INPUT DATA:
******

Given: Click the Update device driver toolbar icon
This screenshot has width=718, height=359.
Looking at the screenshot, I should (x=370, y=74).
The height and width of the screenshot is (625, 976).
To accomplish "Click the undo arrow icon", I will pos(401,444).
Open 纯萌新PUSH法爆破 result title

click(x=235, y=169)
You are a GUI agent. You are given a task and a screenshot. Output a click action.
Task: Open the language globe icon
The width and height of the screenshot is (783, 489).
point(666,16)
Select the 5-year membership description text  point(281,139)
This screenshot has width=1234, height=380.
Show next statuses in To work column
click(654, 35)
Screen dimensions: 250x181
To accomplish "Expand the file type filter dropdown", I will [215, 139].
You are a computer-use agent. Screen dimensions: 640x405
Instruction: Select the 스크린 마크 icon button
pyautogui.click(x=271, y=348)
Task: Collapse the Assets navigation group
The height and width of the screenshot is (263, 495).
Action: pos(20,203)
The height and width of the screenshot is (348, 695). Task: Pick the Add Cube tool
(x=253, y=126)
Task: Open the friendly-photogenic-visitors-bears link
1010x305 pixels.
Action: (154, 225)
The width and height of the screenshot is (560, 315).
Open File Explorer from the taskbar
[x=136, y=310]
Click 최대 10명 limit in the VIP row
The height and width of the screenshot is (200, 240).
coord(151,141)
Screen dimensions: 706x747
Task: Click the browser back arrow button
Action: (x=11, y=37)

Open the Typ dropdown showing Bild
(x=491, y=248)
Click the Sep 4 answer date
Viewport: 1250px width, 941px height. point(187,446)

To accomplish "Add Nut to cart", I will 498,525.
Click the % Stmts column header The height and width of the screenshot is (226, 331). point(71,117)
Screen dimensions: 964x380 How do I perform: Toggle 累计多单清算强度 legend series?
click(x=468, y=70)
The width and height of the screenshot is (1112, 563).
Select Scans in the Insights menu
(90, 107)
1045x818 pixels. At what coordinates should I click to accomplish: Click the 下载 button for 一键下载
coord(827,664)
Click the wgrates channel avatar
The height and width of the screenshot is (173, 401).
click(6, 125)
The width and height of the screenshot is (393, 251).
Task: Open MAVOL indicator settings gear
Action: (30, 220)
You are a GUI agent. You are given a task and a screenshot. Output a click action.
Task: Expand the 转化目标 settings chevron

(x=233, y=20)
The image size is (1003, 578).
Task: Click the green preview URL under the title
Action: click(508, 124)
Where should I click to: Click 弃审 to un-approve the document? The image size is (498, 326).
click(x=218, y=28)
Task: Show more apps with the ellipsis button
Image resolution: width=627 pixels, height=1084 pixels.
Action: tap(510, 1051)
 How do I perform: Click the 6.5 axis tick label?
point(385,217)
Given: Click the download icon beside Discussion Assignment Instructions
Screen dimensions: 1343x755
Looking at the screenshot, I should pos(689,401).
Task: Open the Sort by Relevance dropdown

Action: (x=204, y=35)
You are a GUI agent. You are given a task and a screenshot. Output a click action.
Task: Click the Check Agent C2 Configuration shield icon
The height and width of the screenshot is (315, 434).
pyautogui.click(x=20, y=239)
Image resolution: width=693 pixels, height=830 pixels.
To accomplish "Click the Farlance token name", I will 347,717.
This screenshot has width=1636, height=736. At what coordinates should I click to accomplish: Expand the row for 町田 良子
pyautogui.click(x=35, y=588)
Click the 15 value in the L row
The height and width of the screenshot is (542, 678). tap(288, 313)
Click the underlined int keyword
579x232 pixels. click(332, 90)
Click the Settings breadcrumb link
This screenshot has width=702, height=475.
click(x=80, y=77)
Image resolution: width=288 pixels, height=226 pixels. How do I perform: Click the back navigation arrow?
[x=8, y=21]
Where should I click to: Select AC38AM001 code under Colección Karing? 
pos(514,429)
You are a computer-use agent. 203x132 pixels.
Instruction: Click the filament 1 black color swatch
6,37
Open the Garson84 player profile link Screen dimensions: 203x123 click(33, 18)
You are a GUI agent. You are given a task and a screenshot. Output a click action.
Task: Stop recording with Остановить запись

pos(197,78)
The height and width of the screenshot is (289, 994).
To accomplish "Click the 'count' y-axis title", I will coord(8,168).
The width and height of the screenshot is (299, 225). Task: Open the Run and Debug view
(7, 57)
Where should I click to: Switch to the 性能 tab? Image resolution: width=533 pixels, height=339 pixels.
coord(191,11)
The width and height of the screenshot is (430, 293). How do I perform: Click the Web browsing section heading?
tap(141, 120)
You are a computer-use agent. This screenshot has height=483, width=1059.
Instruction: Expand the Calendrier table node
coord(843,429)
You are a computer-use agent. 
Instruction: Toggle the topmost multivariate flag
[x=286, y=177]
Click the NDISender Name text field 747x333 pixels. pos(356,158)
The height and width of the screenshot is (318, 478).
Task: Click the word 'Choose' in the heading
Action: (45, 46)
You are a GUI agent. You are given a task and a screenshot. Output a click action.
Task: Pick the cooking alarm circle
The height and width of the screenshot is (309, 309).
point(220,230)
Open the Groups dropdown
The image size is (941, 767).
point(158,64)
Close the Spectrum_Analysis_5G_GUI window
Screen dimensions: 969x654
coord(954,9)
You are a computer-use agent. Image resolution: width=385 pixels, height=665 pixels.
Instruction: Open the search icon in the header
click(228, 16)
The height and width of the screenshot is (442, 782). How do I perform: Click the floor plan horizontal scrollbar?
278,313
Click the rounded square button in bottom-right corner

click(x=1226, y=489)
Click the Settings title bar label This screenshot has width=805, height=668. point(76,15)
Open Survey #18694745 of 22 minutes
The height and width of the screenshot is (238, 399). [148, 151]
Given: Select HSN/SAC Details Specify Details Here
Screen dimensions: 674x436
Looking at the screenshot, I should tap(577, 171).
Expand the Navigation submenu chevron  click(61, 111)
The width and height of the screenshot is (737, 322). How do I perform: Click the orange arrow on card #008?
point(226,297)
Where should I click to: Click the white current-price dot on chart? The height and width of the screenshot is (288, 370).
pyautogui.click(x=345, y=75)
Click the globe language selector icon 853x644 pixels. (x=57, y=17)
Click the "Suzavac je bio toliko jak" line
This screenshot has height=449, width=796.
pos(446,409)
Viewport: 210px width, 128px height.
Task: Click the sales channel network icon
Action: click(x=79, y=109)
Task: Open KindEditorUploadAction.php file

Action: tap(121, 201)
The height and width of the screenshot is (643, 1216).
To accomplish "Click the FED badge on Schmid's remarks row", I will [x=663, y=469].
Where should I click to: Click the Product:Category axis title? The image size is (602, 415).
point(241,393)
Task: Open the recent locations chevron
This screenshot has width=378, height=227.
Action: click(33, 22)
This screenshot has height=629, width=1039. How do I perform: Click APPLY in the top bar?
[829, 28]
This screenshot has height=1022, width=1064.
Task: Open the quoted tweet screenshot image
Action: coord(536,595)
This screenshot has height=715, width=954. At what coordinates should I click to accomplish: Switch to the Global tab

******

EXERCISE OBJECTIVE: All of the data above must be set down again exactly.

ANSWER TO THIS PROBLEM:
Given: Click the Update device driver toolbar icon
This screenshot has width=718, height=359.
Looking at the screenshot, I should (x=370, y=74).
The height and width of the screenshot is (625, 976).
To accomplish "Click the undo arrow icon", I will pos(401,444).
Open 纯萌新PUSH法爆破 result title

click(x=235, y=169)
You are a GUI agent. You are given a task and a screenshot. Output a click action.
Task: Open the language globe icon
The width and height of the screenshot is (783, 489).
point(666,16)
Select the 5-year membership description text  point(281,139)
This screenshot has width=1234, height=380.
Show next statuses in To work column
click(654, 35)
Screen dimensions: 250x181
To accomplish "Expand the file type filter dropdown", I will [215, 139].
You are a computer-use agent. Screen dimensions: 640x405
Instruction: Select the 스크린 마크 icon button
pyautogui.click(x=271, y=348)
Task: Collapse the Assets navigation group
The height and width of the screenshot is (263, 495).
Action: pos(20,203)
The height and width of the screenshot is (348, 695). Task: Pick the Add Cube tool
(x=253, y=126)
Task: Open the friendly-photogenic-visitors-bears link
1010x305 pixels.
Action: (154, 225)
The width and height of the screenshot is (560, 315).
Open File Explorer from the taskbar
[x=136, y=310]
Click 최대 10명 limit in the VIP row
The height and width of the screenshot is (200, 240).
coord(151,141)
Screen dimensions: 706x747
Task: Click the browser back arrow button
Action: (x=11, y=37)

Open the Typ dropdown showing Bild
(x=491, y=248)
Click the Sep 4 answer date
Viewport: 1250px width, 941px height. point(187,446)

To accomplish "Add Nut to cart", I will 498,525.
Click the % Stmts column header The height and width of the screenshot is (226, 331). point(71,117)
Screen dimensions: 964x380 How do I perform: Toggle 累计多单清算强度 legend series?
click(x=468, y=70)
The width and height of the screenshot is (1112, 563).
Select Scans in the Insights menu
(90, 107)
1045x818 pixels. At what coordinates should I click to accomplish: Click the 下载 button for 一键下载
coord(827,664)
Click the wgrates channel avatar
The height and width of the screenshot is (173, 401).
click(6, 125)
The width and height of the screenshot is (393, 251).
Task: Open MAVOL indicator settings gear
Action: (30, 220)
You are a GUI agent. You are given a task and a screenshot. Output a click action.
Task: Expand the 转化目标 settings chevron

(x=233, y=20)
The image size is (1003, 578).
Task: Click the green preview URL under the title
Action: click(508, 124)
Where should I click to: Click 弃审 to un-approve the document? The image size is (498, 326).
click(x=218, y=28)
Task: Show more apps with the ellipsis button
Image resolution: width=627 pixels, height=1084 pixels.
Action: tap(510, 1051)
 How do I perform: Click the 6.5 axis tick label?
point(385,217)
Given: Click the download icon beside Discussion Assignment Instructions
Screen dimensions: 1343x755
Looking at the screenshot, I should pos(689,401).
Task: Open the Sort by Relevance dropdown

Action: (x=204, y=35)
You are a GUI agent. You are given a task and a screenshot. Output a click action.
Task: Click the Check Agent C2 Configuration shield icon
The height and width of the screenshot is (315, 434).
pyautogui.click(x=20, y=239)
Image resolution: width=693 pixels, height=830 pixels.
To accomplish "Click the Farlance token name", I will 347,717.
This screenshot has width=1636, height=736. At what coordinates should I click to accomplish: Expand the row for 町田 良子
pyautogui.click(x=35, y=588)
Click the 15 value in the L row
The height and width of the screenshot is (542, 678). tap(288, 313)
Click the underlined int keyword
579x232 pixels. click(332, 90)
Click the Settings breadcrumb link
This screenshot has width=702, height=475.
click(x=80, y=77)
Image resolution: width=288 pixels, height=226 pixels. How do I perform: Click the back navigation arrow?
[x=8, y=21]
Where should I click to: Select AC38AM001 code under Colección Karing? 
pos(514,429)
You are a computer-use agent. 203x132 pixels.
Instruction: Click the filament 1 black color swatch
6,37
Open the Garson84 player profile link Screen dimensions: 203x123 click(33, 18)
You are a GUI agent. You are given a task and a screenshot. Output a click action.
Task: Stop recording with Остановить запись

pos(197,78)
The height and width of the screenshot is (289, 994).
To accomplish "Click the 'count' y-axis title", I will coord(8,168).
The width and height of the screenshot is (299, 225). Task: Open the Run and Debug view
(7, 57)
Where should I click to: Switch to the 性能 tab? Image resolution: width=533 pixels, height=339 pixels.
coord(191,11)
The width and height of the screenshot is (430, 293). How do I perform: Click the Web browsing section heading?
tap(141, 120)
You are a computer-use agent. This screenshot has height=483, width=1059.
Instruction: Expand the Calendrier table node
coord(843,429)
You are a computer-use agent. 
Instruction: Toggle the topmost multivariate flag
[x=286, y=177]
Click the NDISender Name text field 747x333 pixels. pos(356,158)
The height and width of the screenshot is (318, 478).
Task: Click the word 'Choose' in the heading
Action: (45, 46)
You are a GUI agent. You are given a task and a screenshot. Output a click action.
Task: Pick the cooking alarm circle
The height and width of the screenshot is (309, 309).
point(220,230)
Open the Groups dropdown
The image size is (941, 767).
point(158,64)
Close the Spectrum_Analysis_5G_GUI window
Screen dimensions: 969x654
coord(954,9)
You are a computer-use agent. Image resolution: width=385 pixels, height=665 pixels.
Instruction: Open the search icon in the header
click(228, 16)
The height and width of the screenshot is (442, 782). How do I perform: Click the floor plan horizontal scrollbar?
278,313
Click the rounded square button in bottom-right corner

click(x=1226, y=489)
Click the Settings title bar label This screenshot has width=805, height=668. point(76,15)
Open Survey #18694745 of 22 minutes
The height and width of the screenshot is (238, 399). [148, 151]
Given: Select HSN/SAC Details Specify Details Here
Screen dimensions: 674x436
Looking at the screenshot, I should tap(577, 171).
Expand the Navigation submenu chevron  click(61, 111)
The width and height of the screenshot is (737, 322). How do I perform: Click the orange arrow on card #008?
point(226,297)
Where should I click to: Click the white current-price dot on chart? The height and width of the screenshot is (288, 370).
pyautogui.click(x=345, y=75)
Click the globe language selector icon 853x644 pixels. (x=57, y=17)
Click the "Suzavac je bio toliko jak" line
This screenshot has height=449, width=796.
pos(446,409)
Viewport: 210px width, 128px height.
Task: Click the sales channel network icon
Action: click(x=79, y=109)
Task: Open KindEditorUploadAction.php file

Action: tap(121, 201)
The height and width of the screenshot is (643, 1216).
To accomplish "Click the FED badge on Schmid's remarks row", I will [x=663, y=469].
Where should I click to: Click the Product:Category axis title? The image size is (602, 415).
point(241,393)
Task: Open the recent locations chevron
This screenshot has width=378, height=227.
Action: click(33, 22)
This screenshot has height=629, width=1039. How do I perform: Click APPLY in the top bar?
[829, 28]
This screenshot has height=1022, width=1064.
Task: Open the quoted tweet screenshot image
Action: coord(536,595)
This screenshot has height=715, width=954. At what coordinates should I click to accomplish: Switch to the Global tab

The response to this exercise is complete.